* [ÉNONCÉ 1]
En une à trois phrases, expliquez pourquoi, selon l'article, la radio était le principal moyen de communication du gouvernement au Rwanda.
* [ÉNONCÉ 2]
D'après l'article, quel slogan la RTLM diffusait-elle pour légitimer les actes violents contre la minorité tutsie ?

-------- ARTICLE

En effet, Rwanda un pays à faible tirage de journaux et peu de postes de télévision, la radio était le moyen de communication principal du gouvernement pour diffuser des messages à la population. RTLM a dirigé les efforts de propagande en diffusant des messages incendiaires en utilisant des vocabulaires bien choisis appelant à l'extermination de la minorité Tutsi. L’étude de Straus preuve que l’effet direct a augmenté parmi les milices entre 12-13% et par les individus à 10%. Il mentionne aussi que l’influence de RTLM dans les villages étaient plus considérables qu’ailleurs où les ondes ne couvèrent pas tout le pays, ce qui correspond à l'hypothèse des interactions sociales déterminant la diffusion spatiale de la violence[viii]. La théorie de la communication persuasive abordée par de Garth S. Jowette et Victoria O’Donnell dans leur essaie Propaganda & Persuasion[ix] est aussi possède un effet direct limité sur la croyance et le comportement de masse, encore le modèle de conviction dans la RTLM qui diffuse des slogans légitimant les actes violents contre la minorité Tutsie comme : « Tuer, ou être tué. » encourage les Hutus de massacrer les Tutsis et condamnent et massacrent aussi les Hutus qui soutiennent les Tutsis. Cependant, malgré le fait que les Hutus reçoivent des messages de haine diffusés par la RTLM soutenu par le gouvernement et les milices, leurs motifs pour massacrer les Tutsis sont de piller les avoirs de ces derniers et défendent leur ethnie[x].

----------------
-------- ENSEMBLE D'ENREGISTREMENTS

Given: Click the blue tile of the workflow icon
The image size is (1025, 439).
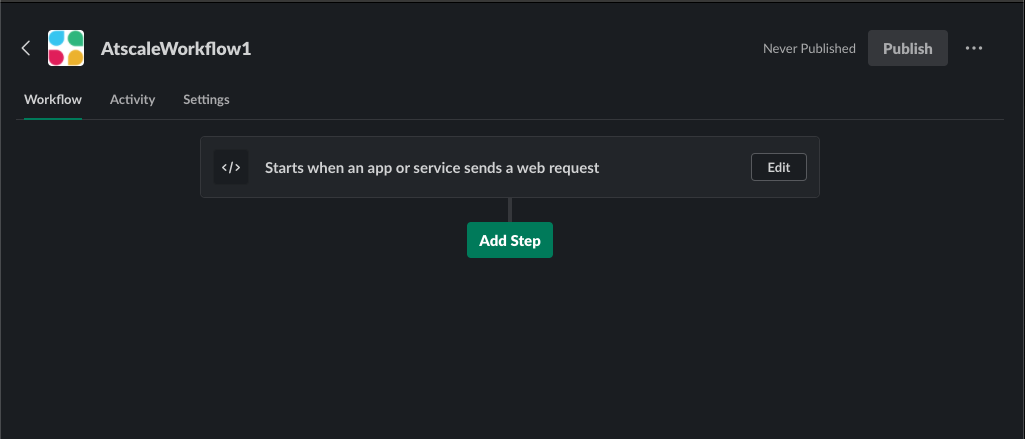Looking at the screenshot, I should tap(58, 39).
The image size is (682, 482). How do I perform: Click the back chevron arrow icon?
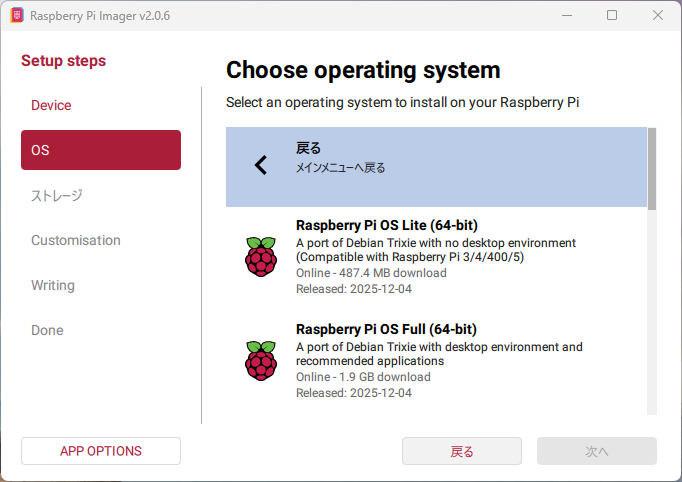[261, 165]
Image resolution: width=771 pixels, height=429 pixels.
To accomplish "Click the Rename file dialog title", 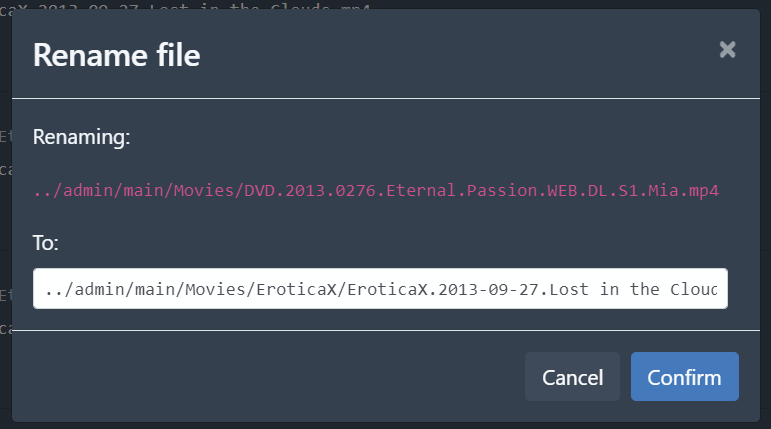I will [116, 55].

----------------

* [RÉPONSE ATTENDUE 1]
Le Rwanda était un pays où les journaux avaient un faible tirage et où les postes de télévision étaient peu nombreux. La radio était donc le principal moyen dont disposait le gouvernement pour diffuser ses messages à la population.

* [RÉPONSE ATTENDUE 2]
La RTLM diffusait le slogan « Tuer, ou être tué. »